Writing an LLM from scratch, part 21 – perplexed by perplexity (www.gilesthomas.com)

The author revisits perplexity while working through Sebastian Raschka’s LLM training chapter, correcting an earlier conflation with Shannon entropy. Perplexity is simply the base-of-logarithm exponentiation of cross-entropy loss (with PyTorch’s natural-log loss, use torch.exp), so perplexity = exp(cross_entropy). For a one-hot training target the per-token perplexity reduces to 1 / p_model(target): if the model is certain (p=1) perplexity=1, if it's uniform over a vocab of size V perplexity=V. That’s why perplexity is often called the “effective vocabulary size” the model is uncertain over.

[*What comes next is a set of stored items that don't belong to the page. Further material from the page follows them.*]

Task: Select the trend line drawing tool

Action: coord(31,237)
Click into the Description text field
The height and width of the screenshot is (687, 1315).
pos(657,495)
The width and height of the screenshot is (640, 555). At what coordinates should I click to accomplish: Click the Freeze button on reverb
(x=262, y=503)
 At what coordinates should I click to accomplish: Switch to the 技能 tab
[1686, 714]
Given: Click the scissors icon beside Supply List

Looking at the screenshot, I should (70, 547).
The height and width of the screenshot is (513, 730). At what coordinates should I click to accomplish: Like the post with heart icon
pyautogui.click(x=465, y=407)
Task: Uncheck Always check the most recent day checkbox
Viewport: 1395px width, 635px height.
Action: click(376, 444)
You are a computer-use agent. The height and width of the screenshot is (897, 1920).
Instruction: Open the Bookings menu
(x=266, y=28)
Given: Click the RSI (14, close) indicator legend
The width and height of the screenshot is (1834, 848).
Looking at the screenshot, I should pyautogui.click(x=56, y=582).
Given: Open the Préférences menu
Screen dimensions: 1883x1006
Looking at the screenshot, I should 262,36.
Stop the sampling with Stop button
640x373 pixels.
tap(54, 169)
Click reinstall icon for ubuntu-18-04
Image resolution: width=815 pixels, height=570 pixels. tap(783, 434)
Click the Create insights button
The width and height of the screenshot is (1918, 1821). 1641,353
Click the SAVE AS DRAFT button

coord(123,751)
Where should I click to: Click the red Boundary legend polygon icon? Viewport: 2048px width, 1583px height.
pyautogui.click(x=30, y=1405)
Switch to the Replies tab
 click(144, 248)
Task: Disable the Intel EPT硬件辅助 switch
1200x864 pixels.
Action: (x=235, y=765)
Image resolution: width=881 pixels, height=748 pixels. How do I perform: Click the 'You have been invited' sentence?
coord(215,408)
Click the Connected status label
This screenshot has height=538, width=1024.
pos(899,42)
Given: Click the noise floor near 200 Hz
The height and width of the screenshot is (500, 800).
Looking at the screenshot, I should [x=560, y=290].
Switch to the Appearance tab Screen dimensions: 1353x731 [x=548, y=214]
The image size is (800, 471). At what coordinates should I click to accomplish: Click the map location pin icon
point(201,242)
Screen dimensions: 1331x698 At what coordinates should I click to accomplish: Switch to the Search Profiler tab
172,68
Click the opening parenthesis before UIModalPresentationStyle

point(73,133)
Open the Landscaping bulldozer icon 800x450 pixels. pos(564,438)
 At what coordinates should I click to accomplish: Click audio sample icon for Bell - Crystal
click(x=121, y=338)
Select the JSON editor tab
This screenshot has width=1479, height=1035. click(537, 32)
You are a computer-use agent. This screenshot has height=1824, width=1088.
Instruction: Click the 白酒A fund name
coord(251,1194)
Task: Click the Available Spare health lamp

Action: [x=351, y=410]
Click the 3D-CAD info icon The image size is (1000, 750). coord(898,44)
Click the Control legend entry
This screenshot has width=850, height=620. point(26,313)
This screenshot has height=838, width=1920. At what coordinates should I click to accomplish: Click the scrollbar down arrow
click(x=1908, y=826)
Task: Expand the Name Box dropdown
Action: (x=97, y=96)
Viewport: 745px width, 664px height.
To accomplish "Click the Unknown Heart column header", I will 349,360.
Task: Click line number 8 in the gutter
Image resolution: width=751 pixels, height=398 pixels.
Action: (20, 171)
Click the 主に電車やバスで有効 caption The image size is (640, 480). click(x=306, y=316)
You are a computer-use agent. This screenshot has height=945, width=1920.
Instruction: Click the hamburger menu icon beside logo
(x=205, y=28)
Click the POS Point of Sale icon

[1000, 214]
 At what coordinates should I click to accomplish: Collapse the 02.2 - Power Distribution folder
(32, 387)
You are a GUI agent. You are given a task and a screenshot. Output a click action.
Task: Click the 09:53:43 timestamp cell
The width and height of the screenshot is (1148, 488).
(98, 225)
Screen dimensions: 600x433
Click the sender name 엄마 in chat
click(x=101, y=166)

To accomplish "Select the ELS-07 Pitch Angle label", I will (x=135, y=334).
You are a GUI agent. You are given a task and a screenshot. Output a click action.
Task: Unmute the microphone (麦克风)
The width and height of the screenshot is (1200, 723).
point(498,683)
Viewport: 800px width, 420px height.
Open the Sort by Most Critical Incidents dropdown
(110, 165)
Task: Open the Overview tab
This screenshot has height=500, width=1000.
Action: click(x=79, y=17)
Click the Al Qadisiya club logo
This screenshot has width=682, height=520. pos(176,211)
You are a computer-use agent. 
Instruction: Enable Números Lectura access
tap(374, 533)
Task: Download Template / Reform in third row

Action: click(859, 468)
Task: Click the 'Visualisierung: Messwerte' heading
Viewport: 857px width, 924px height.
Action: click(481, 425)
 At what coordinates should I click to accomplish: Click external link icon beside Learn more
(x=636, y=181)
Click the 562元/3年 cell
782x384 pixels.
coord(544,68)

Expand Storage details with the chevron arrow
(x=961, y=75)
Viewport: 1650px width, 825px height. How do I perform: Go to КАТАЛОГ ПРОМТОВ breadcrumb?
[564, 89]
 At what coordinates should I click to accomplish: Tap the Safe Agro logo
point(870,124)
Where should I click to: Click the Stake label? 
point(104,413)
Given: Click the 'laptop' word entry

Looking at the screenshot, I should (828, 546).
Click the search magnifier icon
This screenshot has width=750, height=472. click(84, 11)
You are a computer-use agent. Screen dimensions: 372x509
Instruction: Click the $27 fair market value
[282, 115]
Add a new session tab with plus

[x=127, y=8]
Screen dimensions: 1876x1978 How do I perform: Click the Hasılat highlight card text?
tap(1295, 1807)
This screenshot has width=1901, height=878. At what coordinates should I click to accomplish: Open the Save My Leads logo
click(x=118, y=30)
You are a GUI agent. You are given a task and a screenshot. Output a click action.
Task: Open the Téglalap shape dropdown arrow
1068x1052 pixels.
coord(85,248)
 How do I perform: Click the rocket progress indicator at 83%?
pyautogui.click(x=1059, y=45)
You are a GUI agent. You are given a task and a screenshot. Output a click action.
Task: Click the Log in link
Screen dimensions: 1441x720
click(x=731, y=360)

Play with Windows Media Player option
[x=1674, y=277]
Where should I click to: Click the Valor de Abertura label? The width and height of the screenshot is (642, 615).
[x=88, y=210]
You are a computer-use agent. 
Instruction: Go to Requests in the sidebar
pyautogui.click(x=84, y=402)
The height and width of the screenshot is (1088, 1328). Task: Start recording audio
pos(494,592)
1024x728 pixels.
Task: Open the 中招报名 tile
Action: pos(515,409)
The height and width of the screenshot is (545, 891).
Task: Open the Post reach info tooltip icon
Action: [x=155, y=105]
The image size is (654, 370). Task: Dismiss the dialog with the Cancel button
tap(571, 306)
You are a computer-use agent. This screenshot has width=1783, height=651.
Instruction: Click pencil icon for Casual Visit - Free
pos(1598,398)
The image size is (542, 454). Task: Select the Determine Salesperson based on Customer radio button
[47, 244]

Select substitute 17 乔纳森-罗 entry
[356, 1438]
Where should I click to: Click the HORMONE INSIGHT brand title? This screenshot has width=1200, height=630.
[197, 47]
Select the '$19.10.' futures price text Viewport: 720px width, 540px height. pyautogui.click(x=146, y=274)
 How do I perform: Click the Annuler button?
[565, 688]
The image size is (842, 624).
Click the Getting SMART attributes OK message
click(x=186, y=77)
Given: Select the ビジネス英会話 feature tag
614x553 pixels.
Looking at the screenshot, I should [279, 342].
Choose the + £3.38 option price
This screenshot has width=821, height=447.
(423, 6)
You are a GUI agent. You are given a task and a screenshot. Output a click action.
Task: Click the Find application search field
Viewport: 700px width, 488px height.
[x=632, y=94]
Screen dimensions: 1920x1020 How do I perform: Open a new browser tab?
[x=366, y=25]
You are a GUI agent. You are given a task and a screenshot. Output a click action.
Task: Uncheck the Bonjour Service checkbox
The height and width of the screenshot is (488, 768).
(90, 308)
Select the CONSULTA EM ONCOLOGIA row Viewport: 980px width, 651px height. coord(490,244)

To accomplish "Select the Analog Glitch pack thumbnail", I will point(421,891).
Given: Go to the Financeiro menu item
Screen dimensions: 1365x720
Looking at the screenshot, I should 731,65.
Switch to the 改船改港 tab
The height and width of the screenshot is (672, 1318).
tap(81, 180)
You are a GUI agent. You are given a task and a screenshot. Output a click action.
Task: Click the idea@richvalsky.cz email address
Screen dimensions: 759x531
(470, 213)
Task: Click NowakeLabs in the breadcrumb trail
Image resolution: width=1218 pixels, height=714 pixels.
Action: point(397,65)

Technically, for a true target distribution p_real (not one-hot), perplexity = exp( sum_x p_real(x) * -log p_model(x) ) = product_x (1 / p_model(x))^{p_real(x)} — a weighted geometric mean of per-token perplexities. This shows perplexity depends on both the model’s assigned probabilities and the real-world/label distribution, so it’s not the same as entropy (which measures spread) but a measure of how well the model matches the actual next-token distribution. Practical implications: perplexity is more interpretable than raw cross-entropy, sensitive to one-hot training (label smoothing would change contributions), and across a batch it becomes the geometric mean of per-token perplexities, emphasizing multiplicative rather than additive errors.